Individual Texans and small businesses navigating regulatory actions and administrative proceedings by state agencies are often at a severe disadvantage. Agencies have virtually unlimited resources and can take nearly any action against a private citizen or business without recourse. The process piles up legal fees and other costs, which most Texans have neither the time nor resources to combat.
The Texas Legislature recognized this power imbalance in a civil litigation context, so in 1985 passed the Texas Frivolous or Unreasonable Claims Act, codified as section 105 of Texas Civil Practice and Remedies Code. Section 105 provided that a person against whom a state agency—which section 105.001(3) defines as a state-level executive branch unit created by the constitution or statute and has statewide jurisdiction, i.e., not political subdivisions—makes a claim that is “frivolous, unreasonable, or without foundation” can recover costs and attorney fees.

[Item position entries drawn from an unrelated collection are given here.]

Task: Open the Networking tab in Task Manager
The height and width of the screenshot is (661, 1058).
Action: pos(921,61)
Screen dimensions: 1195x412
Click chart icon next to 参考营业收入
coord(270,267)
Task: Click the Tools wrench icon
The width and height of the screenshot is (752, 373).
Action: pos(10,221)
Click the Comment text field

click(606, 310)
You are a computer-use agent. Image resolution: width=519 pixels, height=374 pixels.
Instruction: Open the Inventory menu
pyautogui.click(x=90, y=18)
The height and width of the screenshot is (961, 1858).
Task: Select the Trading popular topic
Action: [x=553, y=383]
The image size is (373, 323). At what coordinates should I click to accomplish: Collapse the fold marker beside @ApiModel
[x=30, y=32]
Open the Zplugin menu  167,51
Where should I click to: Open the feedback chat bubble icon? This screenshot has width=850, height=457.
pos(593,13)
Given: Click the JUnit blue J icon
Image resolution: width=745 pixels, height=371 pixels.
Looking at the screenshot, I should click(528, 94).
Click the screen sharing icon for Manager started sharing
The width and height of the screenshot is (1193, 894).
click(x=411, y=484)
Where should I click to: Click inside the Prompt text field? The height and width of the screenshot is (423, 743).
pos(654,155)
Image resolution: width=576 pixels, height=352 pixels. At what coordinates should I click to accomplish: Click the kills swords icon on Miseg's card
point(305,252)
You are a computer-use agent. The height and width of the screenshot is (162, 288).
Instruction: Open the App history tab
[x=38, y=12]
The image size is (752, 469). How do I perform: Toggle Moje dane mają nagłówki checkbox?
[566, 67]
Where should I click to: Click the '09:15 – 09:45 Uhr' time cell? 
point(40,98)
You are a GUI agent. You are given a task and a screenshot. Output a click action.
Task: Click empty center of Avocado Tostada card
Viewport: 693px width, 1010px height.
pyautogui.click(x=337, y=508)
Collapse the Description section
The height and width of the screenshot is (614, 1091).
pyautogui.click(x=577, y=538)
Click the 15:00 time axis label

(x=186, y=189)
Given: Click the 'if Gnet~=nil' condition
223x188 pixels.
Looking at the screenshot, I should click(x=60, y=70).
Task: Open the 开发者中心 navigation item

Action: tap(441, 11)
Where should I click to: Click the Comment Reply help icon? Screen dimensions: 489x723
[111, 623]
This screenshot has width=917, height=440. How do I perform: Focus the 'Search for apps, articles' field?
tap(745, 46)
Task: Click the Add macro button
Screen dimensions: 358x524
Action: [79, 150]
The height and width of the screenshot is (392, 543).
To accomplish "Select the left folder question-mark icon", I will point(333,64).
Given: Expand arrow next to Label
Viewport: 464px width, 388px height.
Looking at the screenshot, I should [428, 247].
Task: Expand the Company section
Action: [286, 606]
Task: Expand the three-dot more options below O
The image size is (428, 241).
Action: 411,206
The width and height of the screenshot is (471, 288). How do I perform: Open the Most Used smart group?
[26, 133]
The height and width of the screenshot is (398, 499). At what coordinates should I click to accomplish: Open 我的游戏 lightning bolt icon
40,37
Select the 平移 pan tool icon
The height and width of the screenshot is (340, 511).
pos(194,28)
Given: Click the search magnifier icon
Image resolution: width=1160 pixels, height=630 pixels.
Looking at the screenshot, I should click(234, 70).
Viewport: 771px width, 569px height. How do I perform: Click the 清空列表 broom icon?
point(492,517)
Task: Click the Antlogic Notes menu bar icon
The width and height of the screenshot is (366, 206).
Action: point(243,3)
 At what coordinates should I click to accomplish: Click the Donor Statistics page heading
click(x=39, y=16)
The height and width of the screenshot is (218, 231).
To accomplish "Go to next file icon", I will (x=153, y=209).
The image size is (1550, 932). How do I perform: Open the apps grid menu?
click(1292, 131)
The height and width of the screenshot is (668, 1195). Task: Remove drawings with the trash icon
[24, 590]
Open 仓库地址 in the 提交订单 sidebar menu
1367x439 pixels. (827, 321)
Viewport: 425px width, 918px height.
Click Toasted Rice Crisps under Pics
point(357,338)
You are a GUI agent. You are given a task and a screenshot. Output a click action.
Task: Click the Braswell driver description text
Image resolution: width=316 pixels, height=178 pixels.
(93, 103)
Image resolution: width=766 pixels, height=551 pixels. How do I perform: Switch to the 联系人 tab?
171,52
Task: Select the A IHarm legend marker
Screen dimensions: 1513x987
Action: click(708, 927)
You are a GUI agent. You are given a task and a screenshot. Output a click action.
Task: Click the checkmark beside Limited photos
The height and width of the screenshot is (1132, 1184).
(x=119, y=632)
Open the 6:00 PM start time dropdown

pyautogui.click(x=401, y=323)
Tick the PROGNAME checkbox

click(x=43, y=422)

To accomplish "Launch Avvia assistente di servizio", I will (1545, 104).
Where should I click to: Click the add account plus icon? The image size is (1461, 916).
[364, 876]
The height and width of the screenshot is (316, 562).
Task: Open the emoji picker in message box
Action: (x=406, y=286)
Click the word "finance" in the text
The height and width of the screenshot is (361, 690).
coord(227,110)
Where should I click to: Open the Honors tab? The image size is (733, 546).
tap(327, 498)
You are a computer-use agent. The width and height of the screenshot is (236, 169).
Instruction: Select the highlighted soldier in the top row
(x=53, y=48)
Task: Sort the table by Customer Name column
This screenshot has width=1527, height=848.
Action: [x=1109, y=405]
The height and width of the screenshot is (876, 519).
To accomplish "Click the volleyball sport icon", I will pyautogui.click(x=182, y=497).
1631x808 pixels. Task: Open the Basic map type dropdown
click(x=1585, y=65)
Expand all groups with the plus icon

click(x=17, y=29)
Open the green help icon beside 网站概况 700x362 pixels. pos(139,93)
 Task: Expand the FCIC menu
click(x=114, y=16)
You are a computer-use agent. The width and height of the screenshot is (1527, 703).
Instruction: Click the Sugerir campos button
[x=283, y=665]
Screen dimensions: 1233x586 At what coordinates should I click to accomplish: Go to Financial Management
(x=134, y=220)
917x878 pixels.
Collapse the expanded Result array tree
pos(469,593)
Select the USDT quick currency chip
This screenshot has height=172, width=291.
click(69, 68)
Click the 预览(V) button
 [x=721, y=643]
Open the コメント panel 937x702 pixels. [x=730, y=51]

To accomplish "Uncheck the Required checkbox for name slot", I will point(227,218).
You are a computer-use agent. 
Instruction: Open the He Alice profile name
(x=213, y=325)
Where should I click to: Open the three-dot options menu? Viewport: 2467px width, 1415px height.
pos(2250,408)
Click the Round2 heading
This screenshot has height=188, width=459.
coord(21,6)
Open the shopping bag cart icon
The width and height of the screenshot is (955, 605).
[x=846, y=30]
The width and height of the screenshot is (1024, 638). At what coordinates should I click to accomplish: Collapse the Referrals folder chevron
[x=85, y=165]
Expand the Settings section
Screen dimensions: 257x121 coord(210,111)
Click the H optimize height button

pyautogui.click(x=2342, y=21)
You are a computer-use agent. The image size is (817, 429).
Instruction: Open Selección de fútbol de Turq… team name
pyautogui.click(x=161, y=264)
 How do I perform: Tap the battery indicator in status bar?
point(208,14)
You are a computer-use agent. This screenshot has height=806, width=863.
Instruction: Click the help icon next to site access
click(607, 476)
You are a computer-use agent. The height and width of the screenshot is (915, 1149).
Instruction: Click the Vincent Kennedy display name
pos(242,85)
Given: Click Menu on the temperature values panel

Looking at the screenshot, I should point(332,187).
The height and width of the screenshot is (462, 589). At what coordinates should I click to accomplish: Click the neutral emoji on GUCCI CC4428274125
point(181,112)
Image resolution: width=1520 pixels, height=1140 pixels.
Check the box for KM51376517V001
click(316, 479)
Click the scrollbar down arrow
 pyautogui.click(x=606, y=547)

But the original section 105 had a gap: it applied only to original suits brought in civil courts with the state as a party to the suit. Yet many disputes are resolved outside civil courts; individuals and businesses are often embattled with state agencies in administrative proceedings, which were not covered by the original section 105. Section 105 thus left Texans unable to recover damages or costs for regulatory actions taken by overzealous regulators.
Many businesses fell through this civil litigation-administrative proceeding gap. For example, Cuvee Coffee lost tens of thousands of dollars defending itself against regulatory action taken by the Texas Alcoholic Beverage Commission, which tried to stop Cuvee from “repackaging” beer with its growler-can crimping machine. Another example is the Texas Workforce Commission’s regulatory action against SDS Petroleum Consultants about whether certain workers were employers or independent contractors. SDS Petroleum had to produce tens of thousands of documents over the course of 18 months and spend thousands of dollars to ensure it was compliant—all to be ultimately vindicated by the TWC. Despite SDS’s “victory,” it had no recourse against the TWC to collect expenses and attorney fees. (Watch the Senate Committee on State Affairs hearing here from 1:39:40–2:01:25 for these and other examples.)
The Legislature first attempted to fill the civil litigation-administrative proceeding gap in 2015 with HB 3662. While the bill passed the House, it never got out of committee in the Senate. So in 2017 during the 85th Legislative Session, the Legislature tried again and passed Senate Bill 813. The bill modified section 105 of the Texas Civil Practice & Remedies Code to allow a party to recover expenses and attorney fees from a state agency if the agency’s regulatory action was, among other things, deemed “frivolous, unreasonable, or without foundation.”
But in June 2017, Governor Abbott vetoed SB 813. In his veto proclamation, Abbott agreed that the bill was “well-intentioned” and that “State agencies should be held accountable when they abuse their authority.” But he believed that the bill would ultimately “entic[e] trial lawyers to sue the taxpayers for damages.” Senate Bill 813, he said, “was inspired by legitimate concerns about regulatory overreach, but,” because there were no financial caps on how much a claimant could recover, “exposing the State fisc to limitless jury verdicts” just because a judge thinks the state’s action is “unreasonable” was the wrong solution. The veto killed SB 813, but the Legislature resolved to pick it up again during the next session.
Fast forward to 2019’s 86th Legislative Session. This time, the Legislature passed a bill like 813—SB 27—but modified to address the Governor’s prior concerns. Specifically, SB 27 changed the legal standard from “frivolous, unreasonable, or without foundation” to simply “frivolous”—reducing a judge’s choices (notice the disjunctive “or”) from three possible legal standards to one. The bill also caps the amount that a claimant can recover at $1 million. These changes address both of Governor Abbott’s 2017 concerns that SB 813’s standards were too subjective and would expose taxpayers and their State agencies to unlimited verdicts.
Senate Bill 27 was passed 31-0 in the Texas Senate and 136-3 in the House. Governor Abbott signed the bill on June 7, 2019. The full text of the law can be found here.
What “frivolous” means in this context is not particularly clear, though it generally applies when “the totality of the tendered evidence fails to demonstrate any arguable basis for the claim.” Brainard v. State, 12 S.W.3d 6, 30 (Tex. 1999), disapproved of by Martin v. Amerman, 133 S.W.3d 262 (Tex. 2004) (citations, quotations, and punctuation omitted). It’s a difficult standard to prove, and it’s unlikely to meaningfully restrain agency overreach. But Senate Bill 27 gives clients a new yet untested way to protect themselves.